From W3C Wiki
N3 in HTML
A method for embedding Notation3 (and its dialects Turtle, N-Triples, etc) in (X)HTML.
Embedding a Graph
Use the HTML script element and a media type of text/n3, text/turtle or text/plain. The id attribute names the graph (you'll see this is useful later). This attribute is invalid in HTML4 but valid in XHTML and drafts of HTML5.
<script type="text/turtle" id="graph1"><![CDATA[ @prefix foo: <http://www.example.com/xyz#> . @prefix gr: <http://purl.org/goodrelations/v1#> . @prefix xsd: <http://www.w3.org/2001/XMLSchema#> . @prefix rdfs: <http://www.w3.org/2000/01/rdf-schema#> . foo:myCompany a gr:BusinessEntity ; rdfs:seeAlso <http://www.example.com/xyz> ; gr:hasLegalName "Hepp Industries Ltd."^^xsd:string . ]]></script>
Referring to a Graph from Another Graph
The id attribute gives a graph a URI, which can be used in other graphs to refer to it:
<script type="text/turtle" id="graph2"><![CDATA[ @prefix rdfs: <http://www.w3.org/2000/01/rdf-schema#> . <#graph1> rdfs:comment "Not sure this is true. It seems like just example data." . ]]></script>
Endorsing a Graph
The page itself can endorse a graph -- i.e. indicate that the graph is believed to be true and relevant to the page using an HTML link element with rel="meta".
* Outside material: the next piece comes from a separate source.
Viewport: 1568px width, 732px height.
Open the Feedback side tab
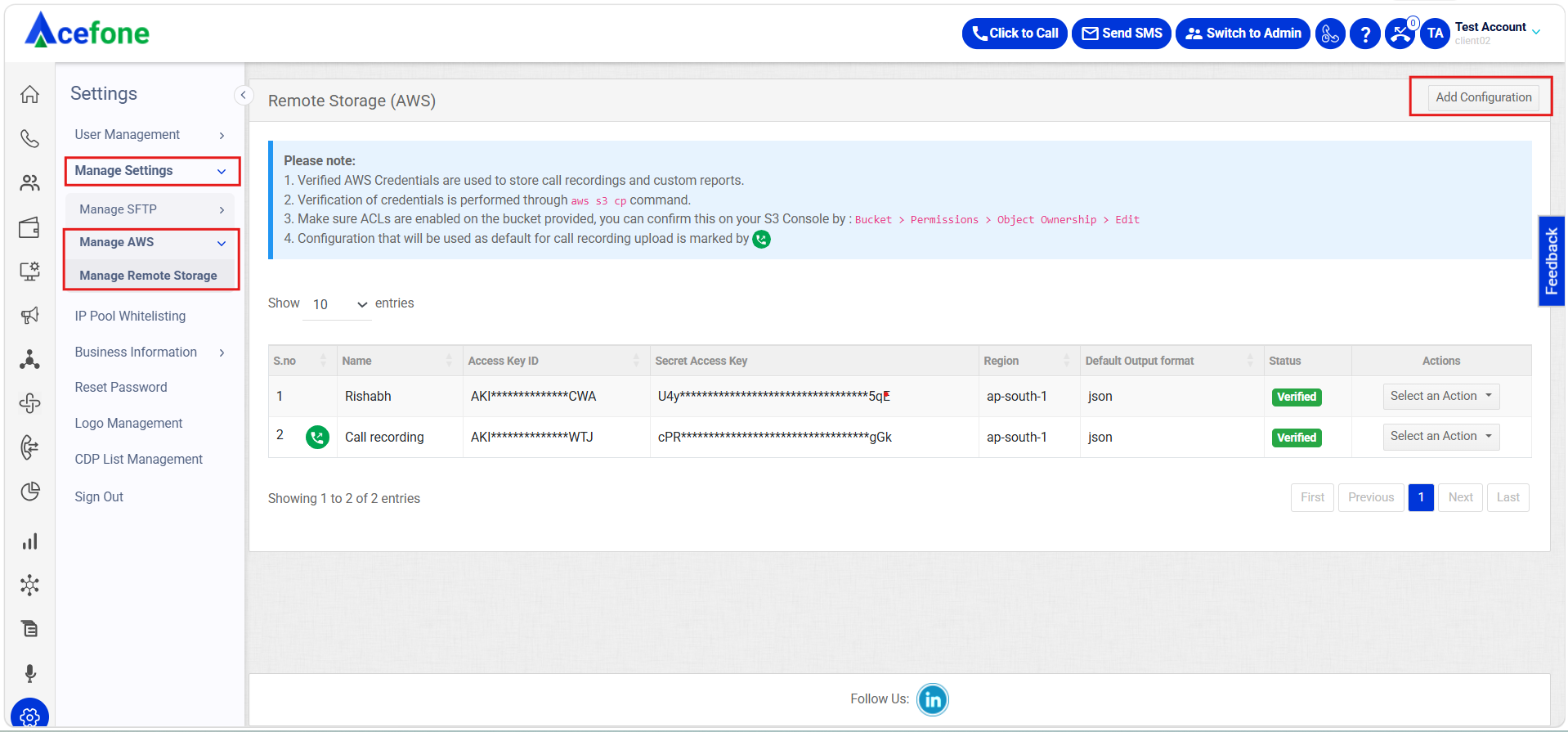tap(1551, 261)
<link rel="meta" href="#graph2" />
(Note that the usual type attribute is omitted, as it would simply duplicate the media type already present on the script element.)
Contrasted with RDFa
This method differs from RDFa and some other methods for embedding RDF in HTML.
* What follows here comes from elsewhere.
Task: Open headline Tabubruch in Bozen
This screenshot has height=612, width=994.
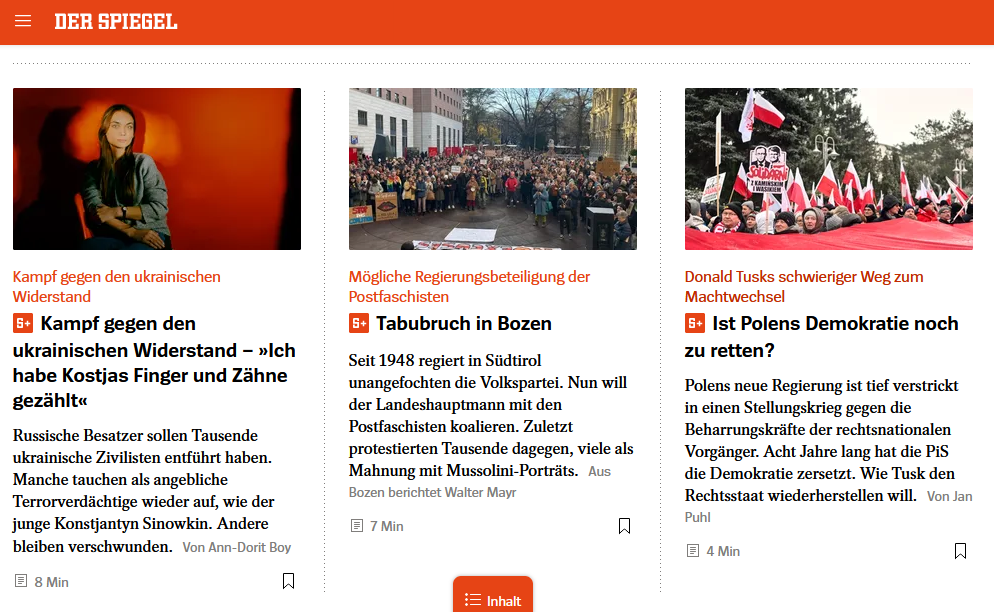Action: (463, 323)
- It's a multi-graph technique.
- The RDF is hidden from browsers. (RDFa is usually used to make text that's already human-readable machine-readable too.)
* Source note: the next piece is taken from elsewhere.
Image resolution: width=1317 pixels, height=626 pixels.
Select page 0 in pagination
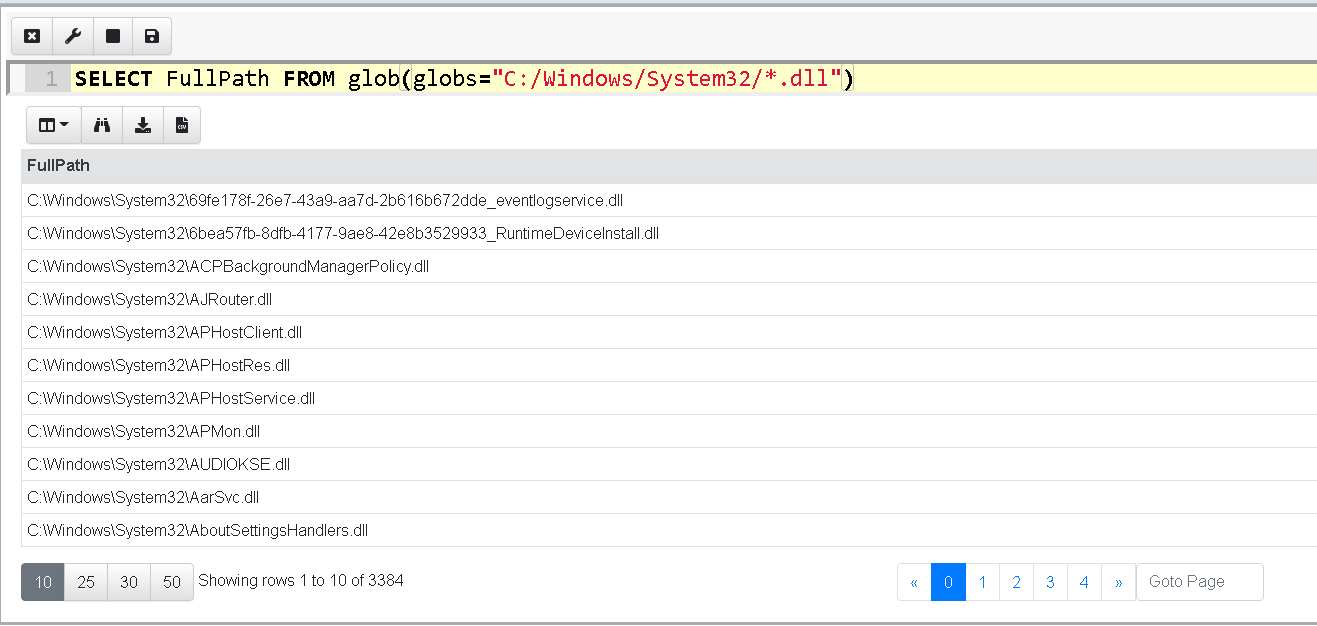[x=948, y=582]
- Plain old N-Triples can be easily dumped into the HTML without worrying about splitting predicates into prefix:suffix pairs, and without worrying about how to format it to look good for human readers.
- The Web Science Trust eg. Nigel Shadbolt -- we're offering this as an experimental alternative to RDFa.
Yes, oh yes.
Volunteers sought! Anyone want to write an XSLT that takes XHTML as input and outputs a Turtle file containing any embedded data? Should be pretty easy - just concatenate any data found. Only gotcha is to make sure @base declarations don't leak from one <script> element to another.
People Interested in this Format
- Martin Hepp
- Andreas Wechselberger ?
- Christopher Gutteridge, ECS, University of Southampton.